FreeFormat

FreeFormat is an approach to semantically annotate Web pages. It is fully supported from MetaStudio V3. As a result, MetaSeeker toolkit can define data extraction rules and extract data from the Web more efficiently and more precisely. At the same time, the extraction rules are more robust against to the changes in the target Web pages. The word, FreeFormat, appears in a bulk of papers and books published by GooSeeker. The following are some major scenarioes.



FreeFormat Bucket

The word, bucket, is chosen by MetaSeeker Toolkit to express a structured container which specifies the data schema of a group of Web pages and stores extracted data from the pages. In the previous versions before V3, only one type of bucket, i.e. ListBucket, is provided, which is used to specify data schemas in form of two-dimension tables. Obviously, the capability of this bucket is poor. From version 3 and on, one new bucket, named as FreeFormat Bucket, is supported to specify data schemas in tree-like structures. The bucket has implemented the FreeFormat approach to annotate and extract Web contents. Obviously, the FreeFormat bucket is more powerful to specify data schemas and to extract data from the Web, because every Web pages are modelled with DOM trees, resulting in more straight-forward data mapping and extraction. At the same time, MetaStudio is easier to operate, which is shown in MetaStudio's User's Guide.



FreeFormat Property

Like all other types of bucket, a FreeFormat bucket is made up of a group of properties which are called FreeFormat properties and are organized into a tree. It is a convention to call the parts making up a tree as nodes. So FreeFormat node is an alias of FreeFormat property. There are the following two approaches to classify FreeFormat properties.

FreeFormat properties can be classified into the following two categories considering if they have FreeFormat marks:

  • ones without a FreeFormat mark: The property cannot be located via referring to a FreeFormat mark. Instead it is located with an absolute XPath expression. In order to extract data for this property, data mapping must be performed to define the data extraction rules;
  • ones with FreeFormat marks: The property can be located via referring to a FreeFormat mark. As a result, the data extraction rules are more robust against the changes in Web page's structures.
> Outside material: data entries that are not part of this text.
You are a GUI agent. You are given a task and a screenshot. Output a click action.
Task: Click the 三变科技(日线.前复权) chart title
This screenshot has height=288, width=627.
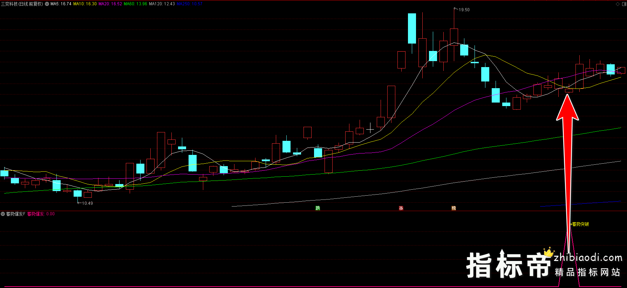pos(22,4)
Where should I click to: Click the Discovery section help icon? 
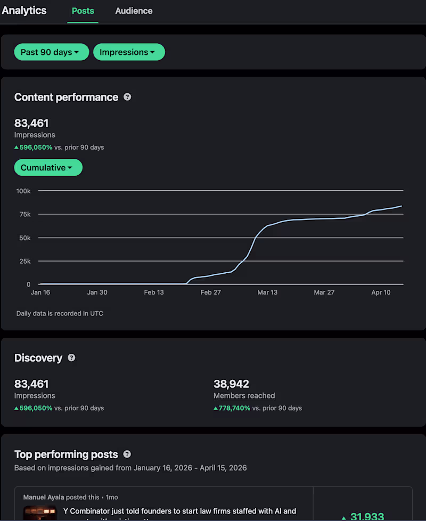pyautogui.click(x=71, y=357)
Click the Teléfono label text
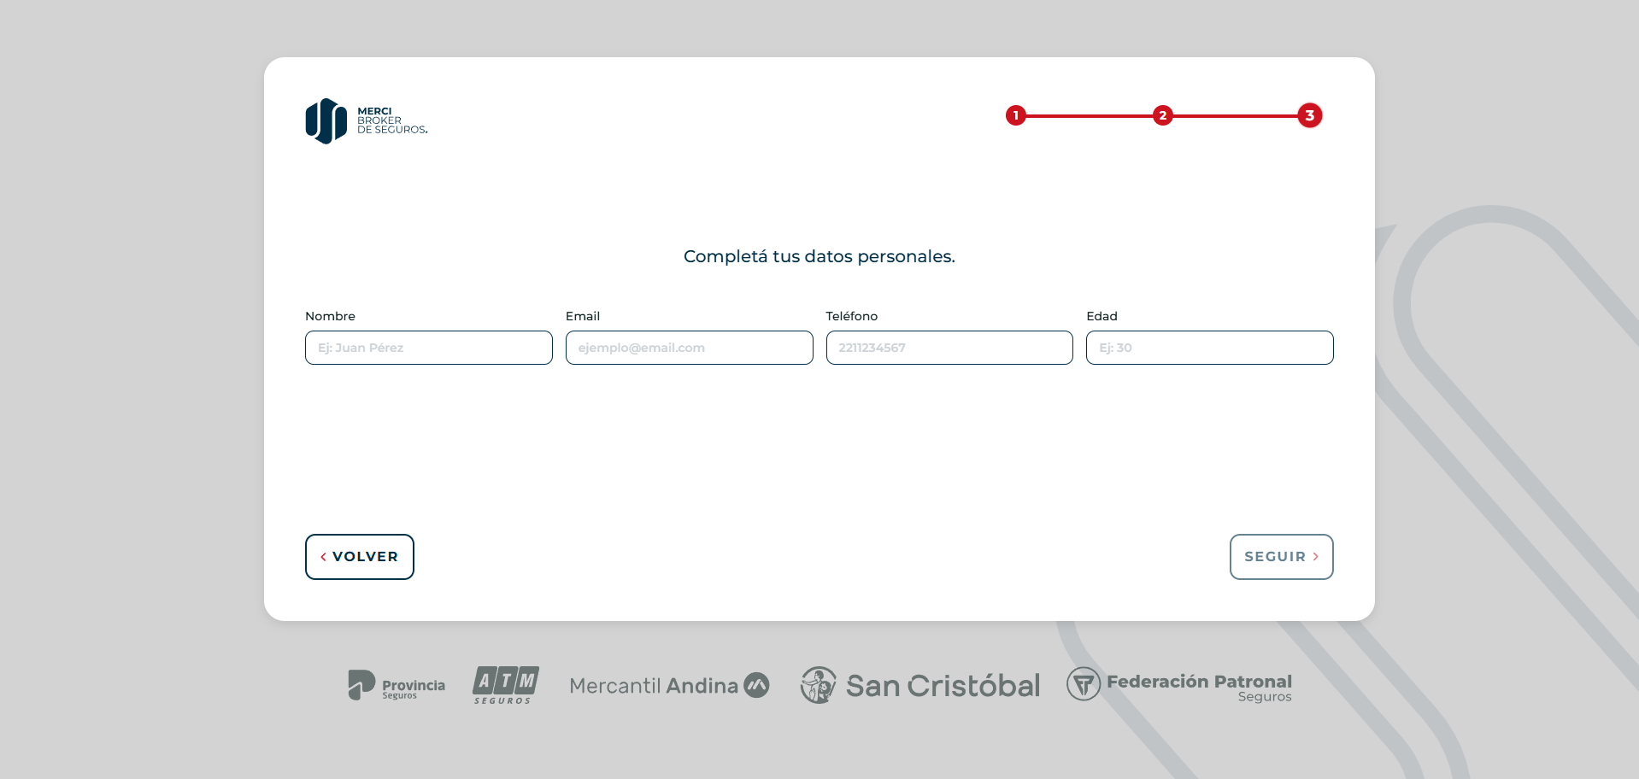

Alternatively, FreeFormat properties can be classified into the following two categories from point of view of the roles in a FreeFormat bucket:

  • container nodes: They represents a sub-container in a bucket. They always have one or more children nodes. The containers can be nested into unlimited levels. The top container is the bucket self.
  • leaf nodes: They are leaves on a tree. They cannot contain children nodes. They are holders of extracted data.



FreeFormat Mark

Some metadata in HTML documents, e.g. tags and attributes, can be viewed as marks of semantic annotations. The Freeformat approach can recognize the marks and anchor the annotations onto them. For example, HTML attributes of class and id are often recognized as the marks. In fact, FreeFormat approach is very efficient to recognize miroformats and makes fully use of them to reformat the Web pages and to extract data from them. Further more, FreeFormat is more extensible since not only microformats but also most of HTML attributes can be made use of by it. with the help of FreeFormat marks, MetaSeeker toolkit can efficiently extract data from the Web and the extraction rules are robust to the changes in the Web page's structures.



Types of FreeFormat marks

MetaStudio V3.x supports only two types of FreeFormat marks, i.e. class and id, both of which are the HTML attributes. When defining data extraction rules, either class or id can be chosen. In some cases, it may be better to choose neither. How to choose the marks are explained in detail in MetaStudio User's Guide V3.1.0.